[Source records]
--- START ---

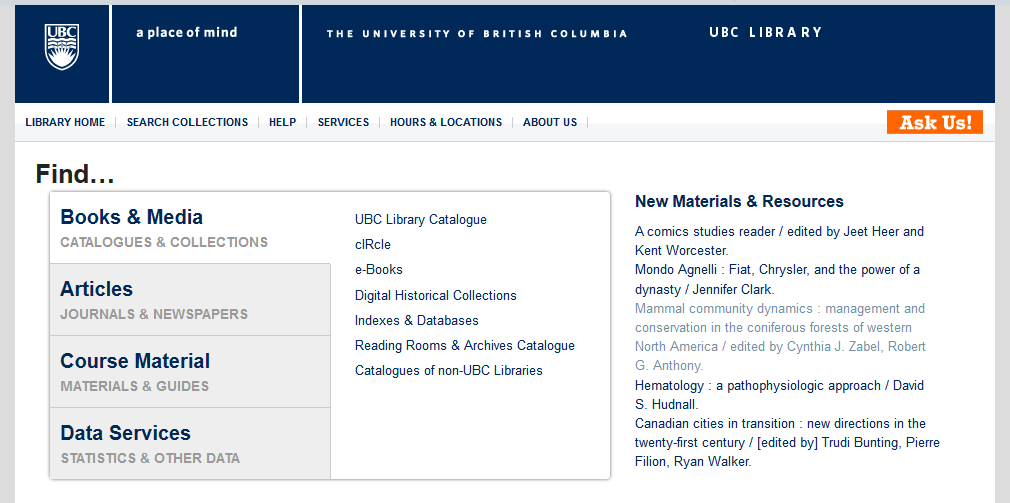
Task: Follow the cIRcle link
Action: click(373, 245)
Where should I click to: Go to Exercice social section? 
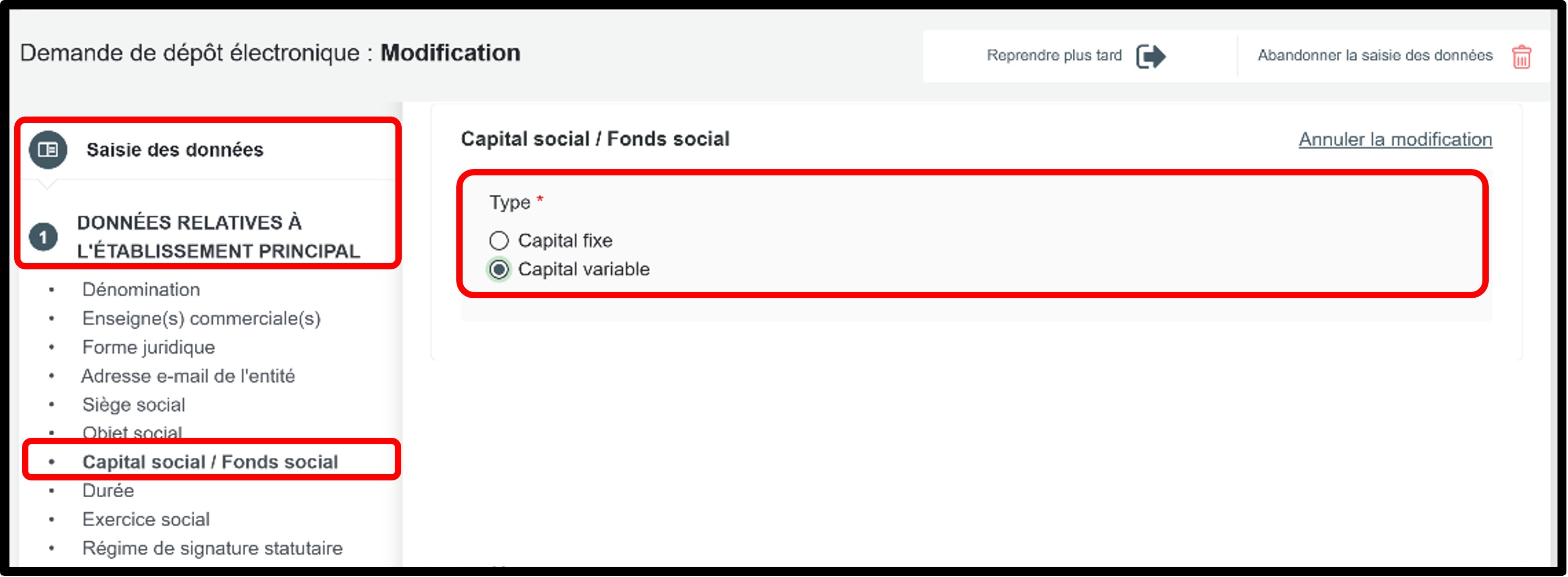tap(146, 519)
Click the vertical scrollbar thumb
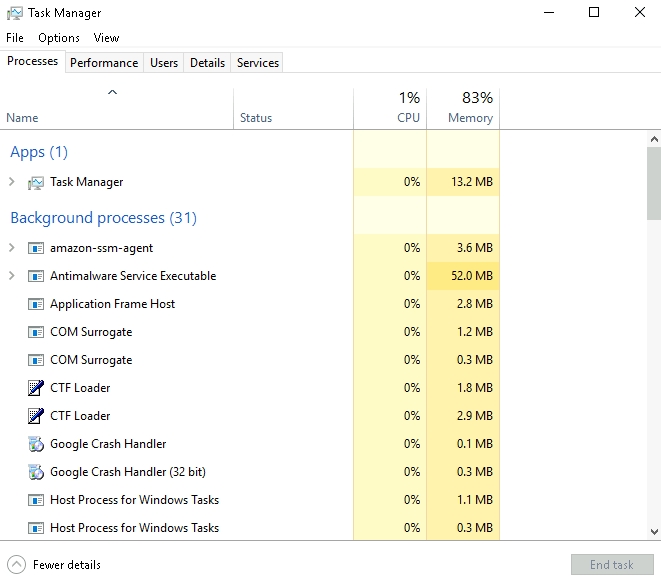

--- END ---

**TASK REQUIREMENTS**
Please give again only the lines from the one containing "Where should I" through the last line of the entries above, exactly as they stand and without pictures.

**TASK ANSWER**
Where should I click to: Go to Exercice social section? 
tap(146, 519)
Click the vertical scrollbar thumb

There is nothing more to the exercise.